▶ Exercise
Pull out, word for word, the lines of the items below from the line containing "You are a computer-use agent. The" through the last line of the items, including both of those lines.

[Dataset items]
_ _ _ _ _
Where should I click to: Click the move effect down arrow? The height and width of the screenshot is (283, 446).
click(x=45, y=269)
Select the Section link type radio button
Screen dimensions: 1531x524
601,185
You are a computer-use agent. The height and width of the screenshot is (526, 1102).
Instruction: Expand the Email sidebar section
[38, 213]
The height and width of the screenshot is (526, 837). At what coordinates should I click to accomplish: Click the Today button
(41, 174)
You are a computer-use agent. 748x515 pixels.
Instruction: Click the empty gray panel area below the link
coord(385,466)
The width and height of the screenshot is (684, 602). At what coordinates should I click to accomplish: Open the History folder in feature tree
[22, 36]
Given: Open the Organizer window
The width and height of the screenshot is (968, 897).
_ _ _ _ _
▶ Written answer
You are a computer-use agent. The height and width of the screenshot is (526, 1102).
Instruction: Expand the Email sidebar section
[38, 213]
The height and width of the screenshot is (526, 837). At what coordinates should I click to accomplish: Click the Today button
(41, 174)
You are a computer-use agent. 748x515 pixels.
Instruction: Click the empty gray panel area below the link
coord(385,466)
The width and height of the screenshot is (684, 602). At what coordinates should I click to accomplish: Open the History folder in feature tree
[22, 36]
Given: Open the Organizer window
The width and height of the screenshot is (968, 897).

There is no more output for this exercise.